[WHAT YOU SHOULD DO]: Every line of the records that holds the word "computer" should be copied out.

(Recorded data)
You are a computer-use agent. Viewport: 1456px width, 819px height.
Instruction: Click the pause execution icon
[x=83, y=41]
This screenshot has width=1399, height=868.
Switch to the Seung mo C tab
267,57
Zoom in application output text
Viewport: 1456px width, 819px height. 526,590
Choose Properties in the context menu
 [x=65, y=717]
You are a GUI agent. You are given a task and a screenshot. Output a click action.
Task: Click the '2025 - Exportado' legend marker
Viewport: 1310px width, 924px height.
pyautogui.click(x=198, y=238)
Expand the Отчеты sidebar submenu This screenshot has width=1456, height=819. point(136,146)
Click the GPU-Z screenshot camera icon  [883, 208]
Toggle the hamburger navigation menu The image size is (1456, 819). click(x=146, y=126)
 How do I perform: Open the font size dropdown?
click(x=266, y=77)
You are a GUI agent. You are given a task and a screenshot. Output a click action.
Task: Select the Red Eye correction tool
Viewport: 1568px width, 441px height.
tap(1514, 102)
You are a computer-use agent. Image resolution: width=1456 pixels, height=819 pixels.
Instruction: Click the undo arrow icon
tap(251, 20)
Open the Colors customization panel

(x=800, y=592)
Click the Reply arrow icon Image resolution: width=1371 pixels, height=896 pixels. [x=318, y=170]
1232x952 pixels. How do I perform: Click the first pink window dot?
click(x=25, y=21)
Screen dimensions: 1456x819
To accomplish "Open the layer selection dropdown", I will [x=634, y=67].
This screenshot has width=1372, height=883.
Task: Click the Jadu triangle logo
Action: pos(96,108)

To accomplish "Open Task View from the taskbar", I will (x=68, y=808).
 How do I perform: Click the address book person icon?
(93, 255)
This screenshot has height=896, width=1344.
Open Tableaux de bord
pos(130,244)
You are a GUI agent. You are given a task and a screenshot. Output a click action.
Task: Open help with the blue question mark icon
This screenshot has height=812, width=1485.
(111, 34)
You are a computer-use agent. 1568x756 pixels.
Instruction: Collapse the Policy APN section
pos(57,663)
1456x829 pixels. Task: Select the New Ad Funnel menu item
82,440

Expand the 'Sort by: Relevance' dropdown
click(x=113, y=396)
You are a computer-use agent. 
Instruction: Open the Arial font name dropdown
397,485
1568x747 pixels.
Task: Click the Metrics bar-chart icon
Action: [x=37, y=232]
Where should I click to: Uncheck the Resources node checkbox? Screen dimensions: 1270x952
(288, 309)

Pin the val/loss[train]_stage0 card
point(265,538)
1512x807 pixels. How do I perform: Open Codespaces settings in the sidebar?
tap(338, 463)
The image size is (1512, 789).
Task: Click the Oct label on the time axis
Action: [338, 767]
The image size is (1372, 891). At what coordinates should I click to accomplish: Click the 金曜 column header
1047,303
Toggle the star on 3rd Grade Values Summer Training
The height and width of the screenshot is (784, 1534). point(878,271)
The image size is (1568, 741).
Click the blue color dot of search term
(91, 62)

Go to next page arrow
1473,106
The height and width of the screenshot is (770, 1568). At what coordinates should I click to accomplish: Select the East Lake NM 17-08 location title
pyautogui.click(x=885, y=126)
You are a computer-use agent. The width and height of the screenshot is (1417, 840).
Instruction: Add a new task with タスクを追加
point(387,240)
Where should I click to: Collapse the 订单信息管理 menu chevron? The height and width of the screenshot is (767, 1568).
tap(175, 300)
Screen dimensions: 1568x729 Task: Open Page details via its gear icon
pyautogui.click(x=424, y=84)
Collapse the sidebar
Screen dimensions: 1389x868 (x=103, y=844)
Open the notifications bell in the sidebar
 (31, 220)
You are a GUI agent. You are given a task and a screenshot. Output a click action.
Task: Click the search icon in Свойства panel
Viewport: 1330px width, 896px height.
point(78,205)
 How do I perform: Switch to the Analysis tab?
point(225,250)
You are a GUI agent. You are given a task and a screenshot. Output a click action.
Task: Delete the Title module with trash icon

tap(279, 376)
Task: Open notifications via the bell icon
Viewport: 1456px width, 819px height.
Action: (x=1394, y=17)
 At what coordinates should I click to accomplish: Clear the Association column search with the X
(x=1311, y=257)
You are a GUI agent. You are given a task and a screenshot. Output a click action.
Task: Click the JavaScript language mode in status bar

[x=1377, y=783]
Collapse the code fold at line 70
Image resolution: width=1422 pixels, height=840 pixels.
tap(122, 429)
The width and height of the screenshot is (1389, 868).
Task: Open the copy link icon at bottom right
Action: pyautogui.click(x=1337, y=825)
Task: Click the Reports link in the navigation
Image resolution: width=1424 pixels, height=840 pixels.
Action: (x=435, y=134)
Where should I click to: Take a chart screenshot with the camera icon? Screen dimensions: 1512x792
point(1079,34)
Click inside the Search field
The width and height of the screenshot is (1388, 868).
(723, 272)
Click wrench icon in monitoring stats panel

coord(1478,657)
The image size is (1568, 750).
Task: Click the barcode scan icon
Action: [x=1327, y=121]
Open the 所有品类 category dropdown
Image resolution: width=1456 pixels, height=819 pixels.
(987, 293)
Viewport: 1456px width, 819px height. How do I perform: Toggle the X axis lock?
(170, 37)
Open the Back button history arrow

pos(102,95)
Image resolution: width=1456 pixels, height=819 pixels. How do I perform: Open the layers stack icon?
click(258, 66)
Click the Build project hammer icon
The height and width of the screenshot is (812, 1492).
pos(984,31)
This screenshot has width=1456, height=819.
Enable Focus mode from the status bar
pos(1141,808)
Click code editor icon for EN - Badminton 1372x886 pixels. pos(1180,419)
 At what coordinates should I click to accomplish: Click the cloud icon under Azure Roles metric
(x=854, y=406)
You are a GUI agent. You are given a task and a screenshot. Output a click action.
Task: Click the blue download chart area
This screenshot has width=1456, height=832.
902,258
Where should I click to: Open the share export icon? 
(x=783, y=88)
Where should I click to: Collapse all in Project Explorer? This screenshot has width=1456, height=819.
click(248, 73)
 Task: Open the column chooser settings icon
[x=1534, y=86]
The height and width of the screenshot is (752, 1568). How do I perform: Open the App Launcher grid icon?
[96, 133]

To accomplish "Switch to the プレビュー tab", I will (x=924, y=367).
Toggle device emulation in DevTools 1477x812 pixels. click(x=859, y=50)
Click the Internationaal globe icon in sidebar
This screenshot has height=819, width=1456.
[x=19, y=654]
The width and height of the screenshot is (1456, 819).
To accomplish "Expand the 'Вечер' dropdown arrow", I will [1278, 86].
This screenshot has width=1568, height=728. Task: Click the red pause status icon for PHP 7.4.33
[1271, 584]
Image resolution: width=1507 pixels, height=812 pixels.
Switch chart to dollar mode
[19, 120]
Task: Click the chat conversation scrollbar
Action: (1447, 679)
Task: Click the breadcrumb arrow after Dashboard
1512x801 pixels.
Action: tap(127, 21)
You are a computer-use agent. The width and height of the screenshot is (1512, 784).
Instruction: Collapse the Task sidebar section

[YOUR SOLUTION]:
You are a computer-use agent. Viewport: 1456px width, 819px height.
You are a computer-use agent. Image resolution: width=1456 pixels, height=819 pixels.
You are a computer-use agent. 1568x756 pixels.
You are a computer-use agent. 
You are a computer-use agent. The width and height of the screenshot is (1417, 840).
You are a computer-use agent. The width and height of the screenshot is (1512, 784).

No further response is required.